On Friday, Houston Astros owner Jim Crane decided to give a long, rambling, lunchtime interview to USA Today’s Bob Nightengale. Over a meal of salmon, Crane aired his grievances with the reputation his team acquired over the past ten months. Specifically, the Astros’ sign-stealing scandal resulted in an asterisk forever being applied to the team’s 2017 World Series win, and a bizarre locker room outburst directed at a group of female reporters led to the ousting of one of the team’s rising young executives, even as management screamed “fake news.”

Crane, of course, had the option of saying nothing. Back in March, with spring in the air and baseball about to begin, it was impossible to imagine that any story could be bigger than what would happen when the Astros returned to the field. The team had just shuffled its leadership, and beloved hometown heroes like José Altuve had been recast as villains. In late February, fans were betting on how many Astros players would be hit by pitches that season. What could possibly be a bigger story than a disgraced team of once-scrappy underdogs returning to face their critics in every city, in stadiums full of booing fans?

Then, of course, the global pandemic happened. The Astros’ return to the field barely registered outside of baseball’s most diehard fans and the occasional opposing pitcher. Even sports reporters who couldn’t have imagined a bigger story than the Astros just a few months earlier turned their attention to, say, a bunch of players for the Miami Marlins testing positive for the virus, or games being canceled because of an outbreak among the St. Louis Cardinals. There were no booing fans on opening day. Instead, stadiums were populated with cardboard cutouts, who have no feelings one way or another about sign-stealing or trash-can banging.

Given everything that’s been going on, it’s baffling that Crane gave an interview to USA Today in which he addressed his team’s cheating in such clear and unambiguous terms as “Listen, it’s always going to be whatever you want to call it” and “I don’t know what else they want us to do. I mean, you couldn’t do a lot more.” Truly moving stuff.

He talked about a situation that occurred in the fall, after the Astros won the pennant. Brandon Taubman, a now former assistant GM, decided to address a controversial personnel decision to bring in pitcher Roberto Osuna by screaming at a group of female reporters in the clubhouse, including one journalist who had previously written about the team’s choice to sign a player who was available only because he’d been suspended from the Toronto Blue Jays for domestic violence. “I’m so fucking glad we got Osuna,” he shouted at the reporters, leading to yet another controversy and, eventually, Taubman’s ouster. In the interview, Crane expressed sympathy—for Taubman, and not the reporters he shouted at, nor victims of domestic violence.
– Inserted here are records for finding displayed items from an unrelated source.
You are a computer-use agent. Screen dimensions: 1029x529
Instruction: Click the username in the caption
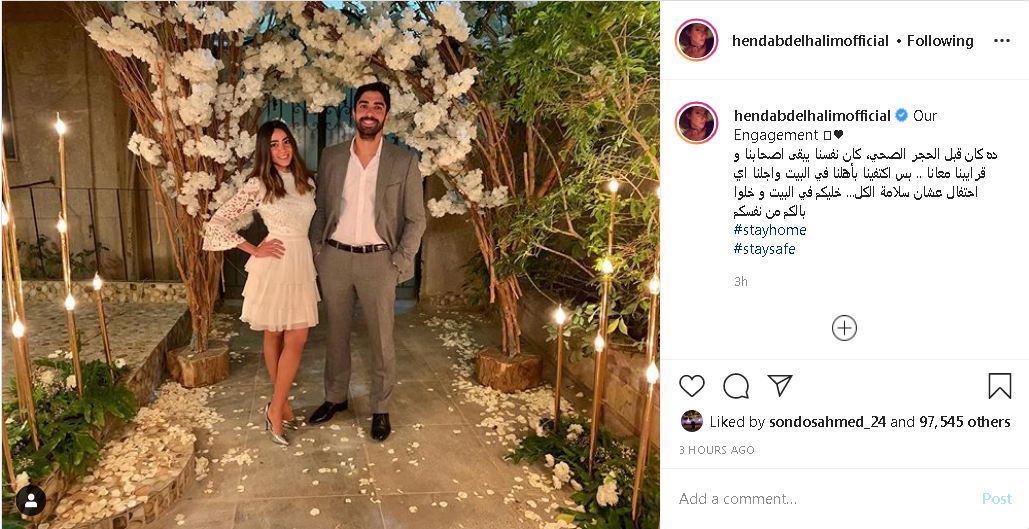(812, 116)
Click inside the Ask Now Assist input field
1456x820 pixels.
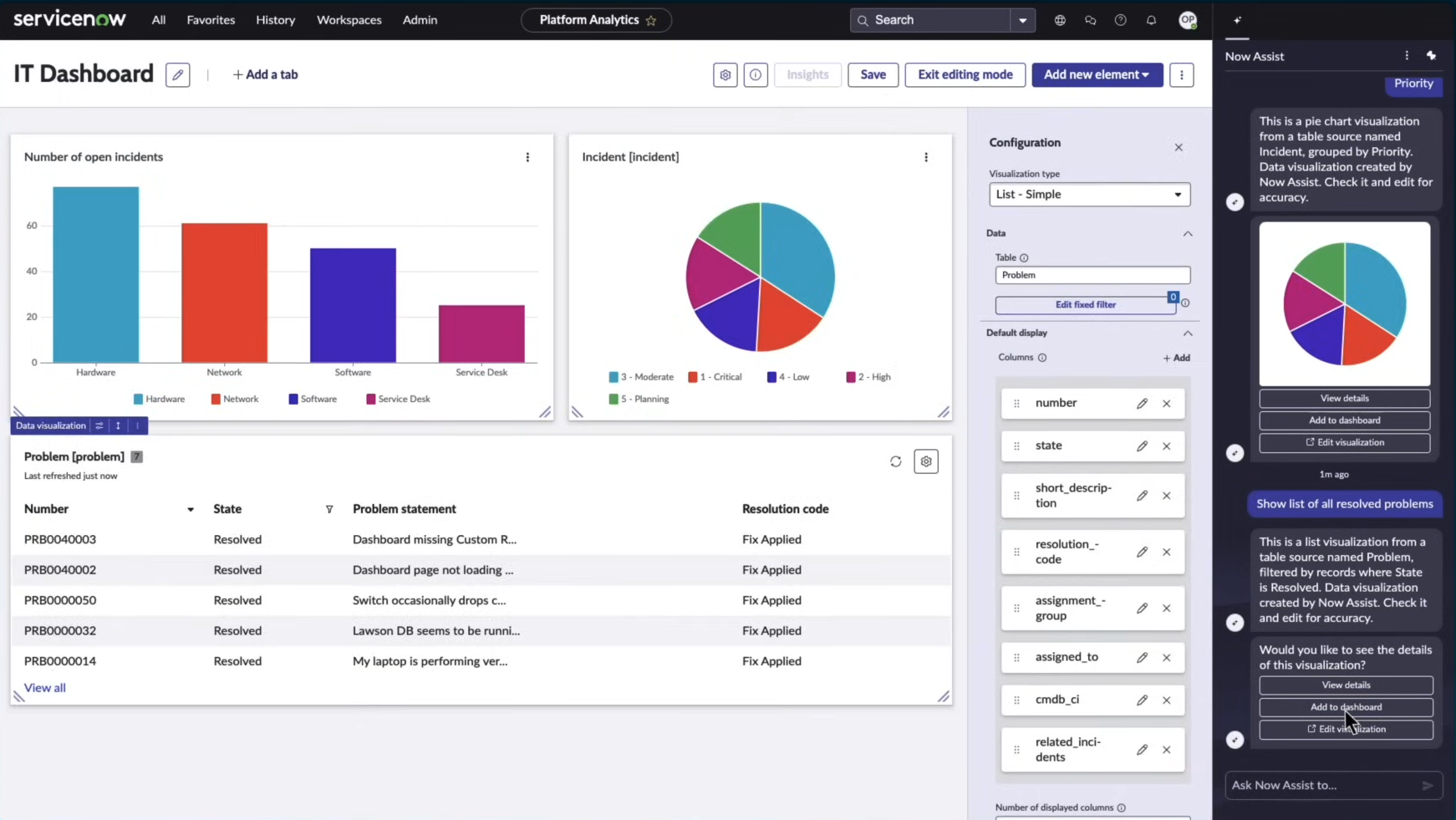tap(1312, 785)
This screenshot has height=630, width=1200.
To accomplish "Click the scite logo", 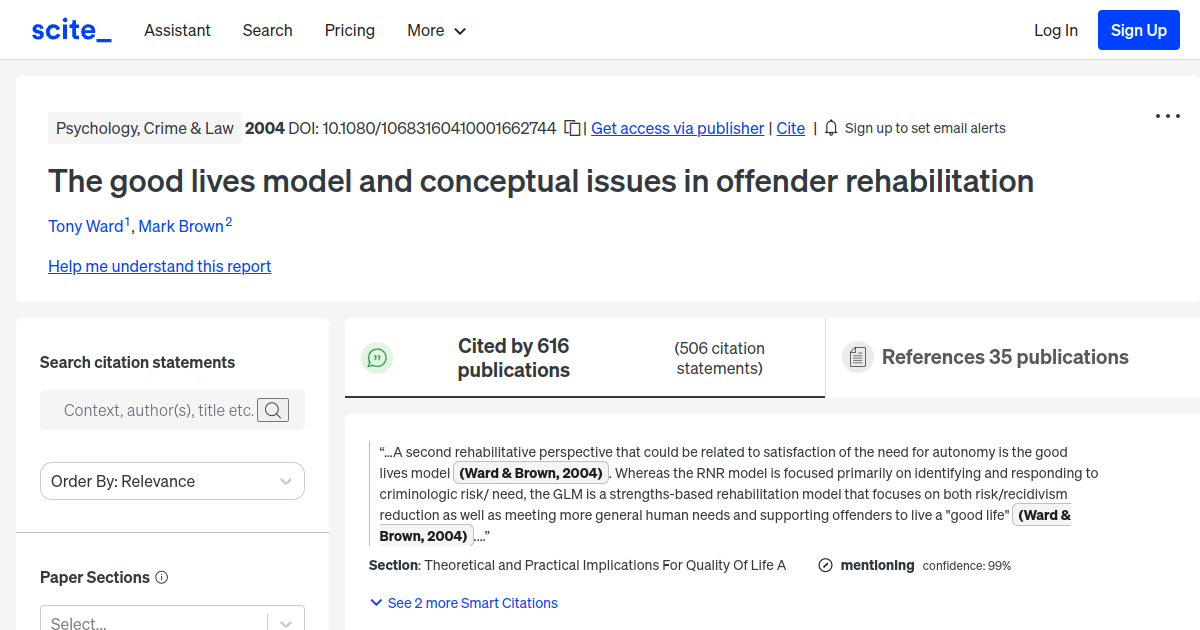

“He just made a comment,” Crane said. “It’s nothing you can defend. He had a few cocktails. He was happy.” Crane “hate[d] to see him lose his job,” but told Nightengale that the team had no choice, and that he was surprised that it became an issue in the first place. “We didn’t anticipate the Osuna thing would catch that much heat,” he said.
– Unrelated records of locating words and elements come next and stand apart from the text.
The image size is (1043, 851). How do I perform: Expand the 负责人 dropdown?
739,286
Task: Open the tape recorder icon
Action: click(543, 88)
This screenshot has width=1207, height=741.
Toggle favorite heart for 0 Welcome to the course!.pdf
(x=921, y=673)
Crane opened up on the culture of impunity in the organization that allowed for an elaborate operation to steal signs from opposing pitchers and for Taubman’s outburst. Any larger problem, he said, simply didn’t exist. “We didn’t have a culture problem,” Crane said. “They’re isolated incidents that are unrelated.” Other teams, Crane was quick to point out, did the same thing. The biggest regret he expressed on that front? “Banging on trash cans? You could have found a better way to do it.”

And on, and on. 2017 is a tainted season, Crane acknowledged, but he bristled at critics who’ve suggested that the seasons that followed were invalid, too. If the Astros had won the World Series last October, he suggested that it would have vindicated the team’s decision to run a large-scale sign-stealing scheme. “I sure would have liked to have won because it would have kind of cleaned up things for us. People say we were still doing things in ’18 and ’19. We weren’t doing anything in ’19,” Crane said, curiously suggesting—contrary to the investigation conducted by Major League Baseball—that the Astros stopped cheating after the 2017 World Series win.
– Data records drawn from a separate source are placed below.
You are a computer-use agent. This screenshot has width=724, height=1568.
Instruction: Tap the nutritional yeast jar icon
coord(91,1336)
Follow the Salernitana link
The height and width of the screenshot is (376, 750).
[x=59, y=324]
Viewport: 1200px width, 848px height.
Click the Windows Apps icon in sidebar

Crane did apologize, several times, during what was otherwise a defensive interview. “We’re sorry,” he told Nightengale. “We apologize. I guarantee you it will never happen again. Just give us another chance.” Still, dropping those apologies in an interview where the regrets you express are that your team “had no choice” but to fire an exec who yelled at reporters in the clubhouse, or that you didn’t figure out a more sophisticated way to cheat, doesn’t really read like contrition.

The whole thing is odd, especially given that there is still a global pandemic happening right now. Jim Crane doesn’t have to make public appearances, and nobody would have found his absence curious. He could just be at home, quietly watching the team compete for first place in the AL West. It would have been more respectful to fans who care about his team, to those who would rather not hear what a great guy the fired exec is, and to those who want to just enjoy some baseball during a chaotic and stressful time.